As someone else mentioned, it's probably capacitance between the pad and your finger. No need for a timer. The pad with the highest capacitance gives you the absolute position of your finger, and the sequence gives you the direction of movement. The pointy shapes no doubt make the capacitance vary more gradually from one pad to the next, so that the absolute position can be determined more accurately by interpolation.
And let's not forget Roland's "Alpha-Dial" that appears on many of their musical instrument products...
I'm pretty sure that what people class as "1st Generation iPod" actually covers two differently-designed scrollwheels, assuming by 1st Gen iPod we're referring here to the ones with the buttons placed round the scrollwheel.
It may well be that the very first 1st Gen iPods used an optical encoder. However, my late-1st Gen iPod (first of the 20Mb models) definitely has some form of touchpad, as the touch ring does not move.
Electronics Design Chain
Bang and Olufsen used the exact same wheel on one of their telephones several years before Apple. While Synaptics might make the technology, and would have had to re-engineer aspects to suit Apple, the design itself is pre-Apple in almost every way. This would be like saying that Apple invented the mouse--they just poularized it.
Actually a rotary phone does not use timing what so ever. The turning of the dial creates a current that is sent up the line. 4 pulses sent for the number 4 and so on. Grabbing the dial and forcing it back to the starting place still sends the correct amount of digits. If you notice when you force a dial on a rotary phone you can only force it so much. The resistance that exist for the whatever mechanics make the current do not allow you to turn it back as fast as you can.
I am sorry but your story is more myth than fact.
Evidence is another reply posted where you can dial a number by clicking the hook over and over again. When you pick up the phone a current is sent up the line to the central office, because you completed a circuit by picking up the phone. The central office provides power down the line as a sort of status check for when you go off hook, hence if you try to lick a phone line you will get a shock. The point being that since you can dial a number by hanging up repeatedly you could not possibly do so in perfect time, therefore timing has nothing to do with it.
The switches that first used pulse dialing were not smart enough the handle timing. Current digital switch that use touch tone don't even use time, they use, that's right, TONES. Two actually per digit.
Imagine the keypad on your phone as a tic tac toe board. Across the top you have three tones (can't remember the freq.) and down the side you have four. The combination of two tones make a digit where they intersect.
Calls used to be switch through the network strictly by the tones. But here comes WOZ (and others) and he figures out how to take advantage of that fact and creates the blue box. Phone companies smartened up and create the SS7 network.
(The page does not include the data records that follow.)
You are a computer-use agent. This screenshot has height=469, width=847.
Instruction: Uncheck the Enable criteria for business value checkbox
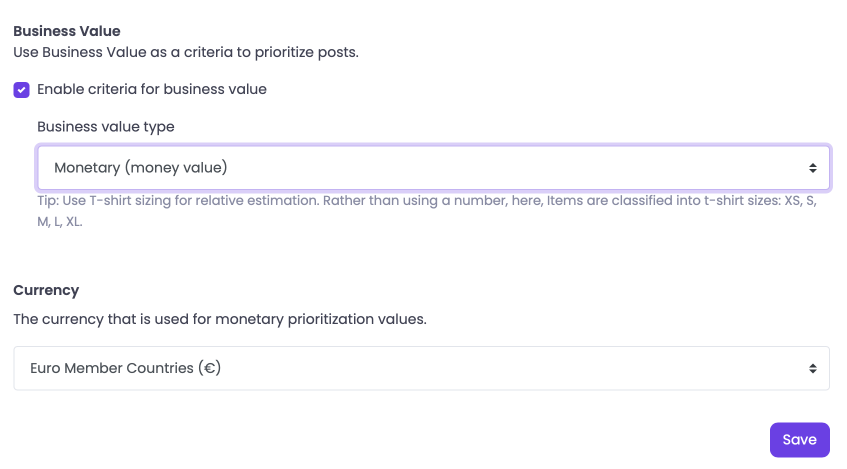(21, 90)
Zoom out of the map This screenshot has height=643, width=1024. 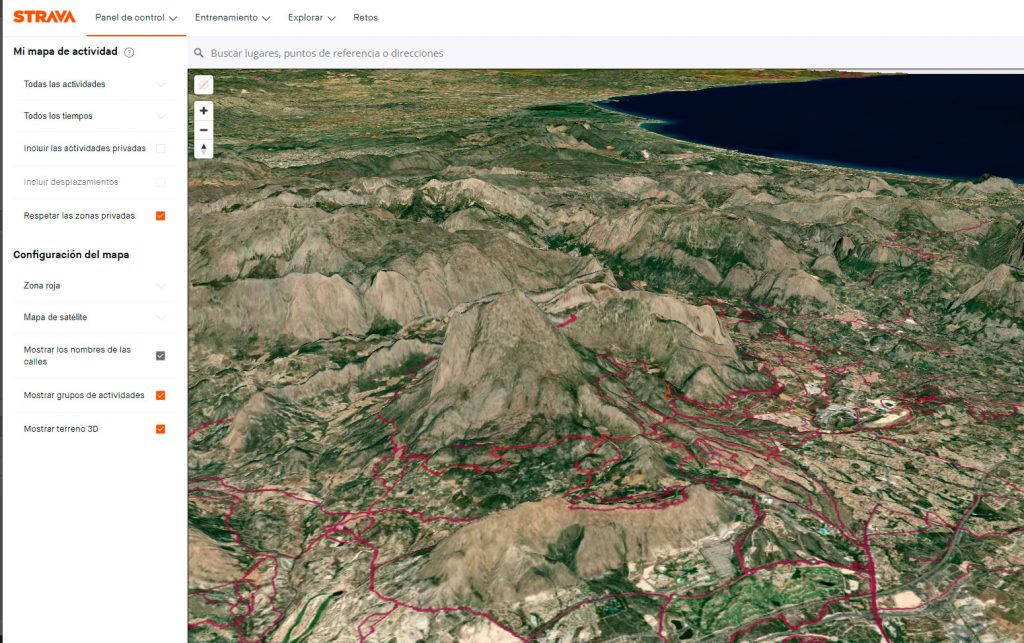[204, 130]
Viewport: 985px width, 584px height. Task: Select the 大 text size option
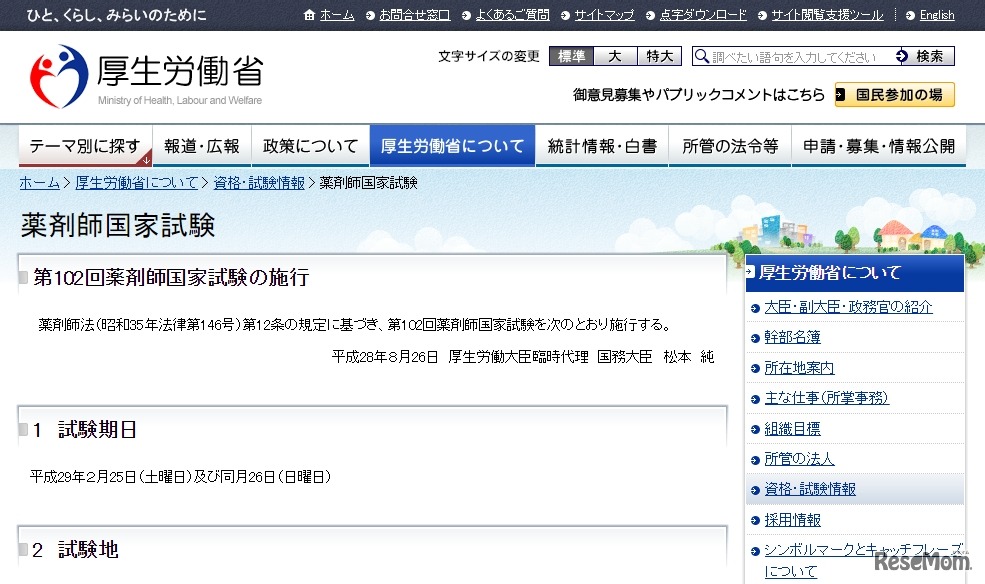point(614,56)
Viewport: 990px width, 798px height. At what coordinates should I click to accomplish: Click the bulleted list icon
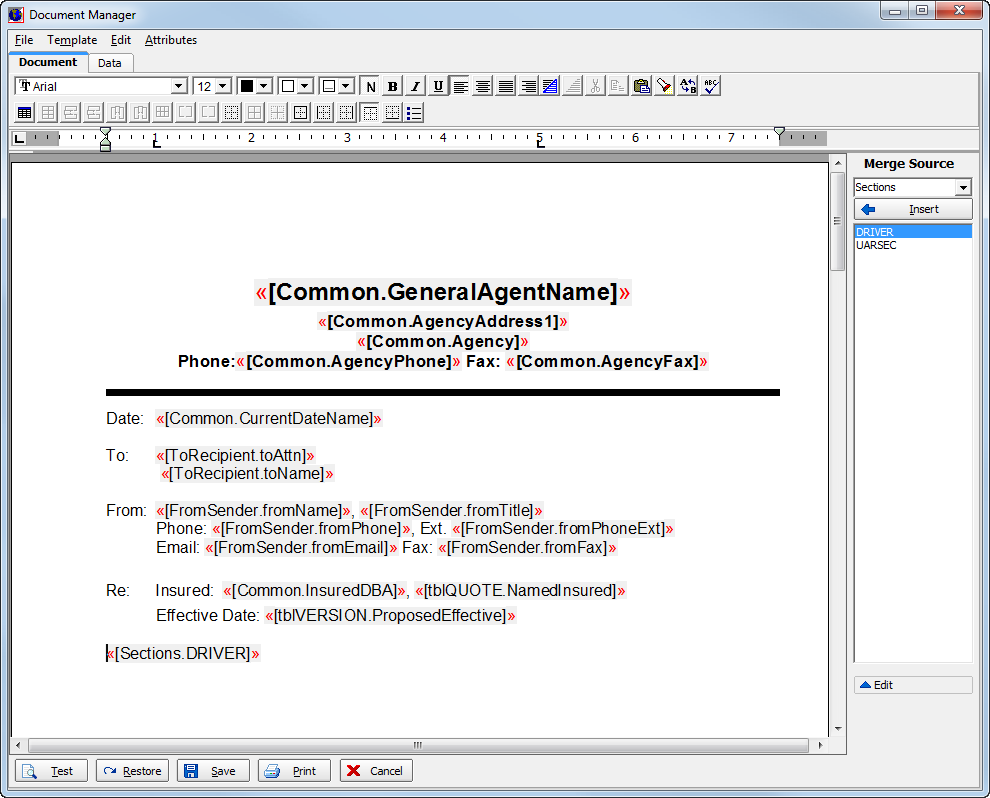(x=415, y=113)
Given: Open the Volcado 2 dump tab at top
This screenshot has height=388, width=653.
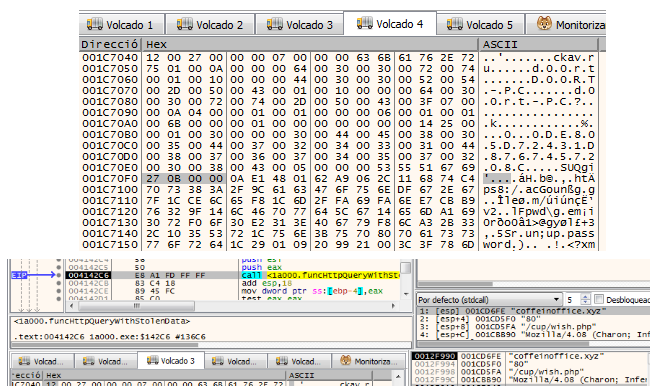Looking at the screenshot, I should tap(210, 25).
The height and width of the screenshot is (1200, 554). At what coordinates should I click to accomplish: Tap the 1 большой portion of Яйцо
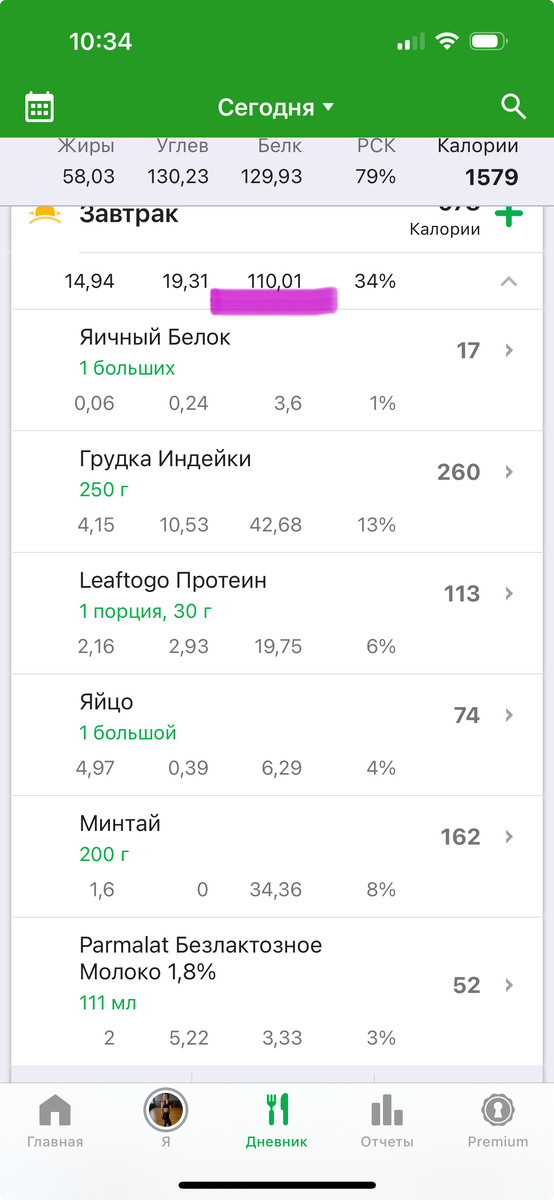128,733
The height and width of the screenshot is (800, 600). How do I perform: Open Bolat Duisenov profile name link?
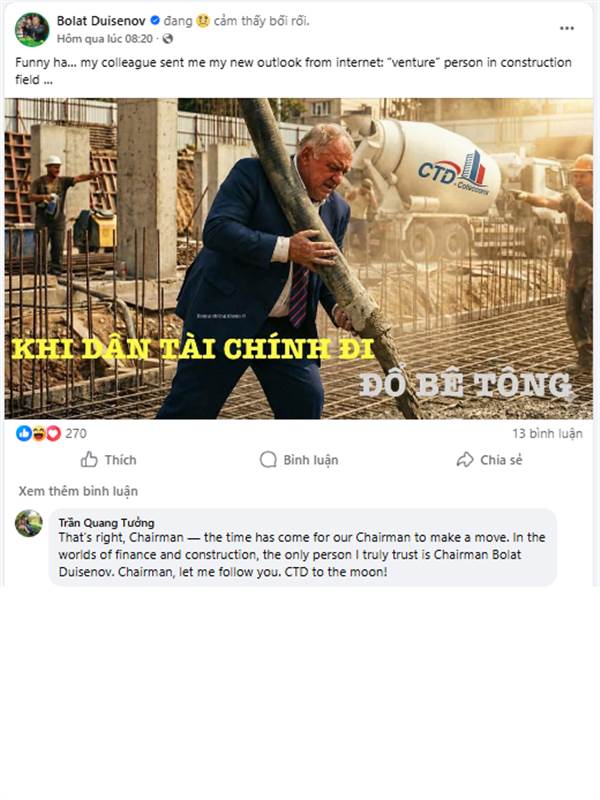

Once your tones/digits hit you host office they are removed from the line and you call is setup by a seperate network of routers, switchs, and databased to get you to your destination. If all is clear and your call can complete (lines not busy, trunk facilities available) the switch between caller and callee are nailed up and the call is connected. This is out of band signaling. Cool stuff.
The databases are also what provide 1-800/900 service (dial an 800 number and the DB converts it to an actual POTS number XXX-XXX-XXXX), caller id, local number portability (same as 800 conversion), some verisons of remote call fowarding, and host of other cool things.
Fun with phones. Back to work.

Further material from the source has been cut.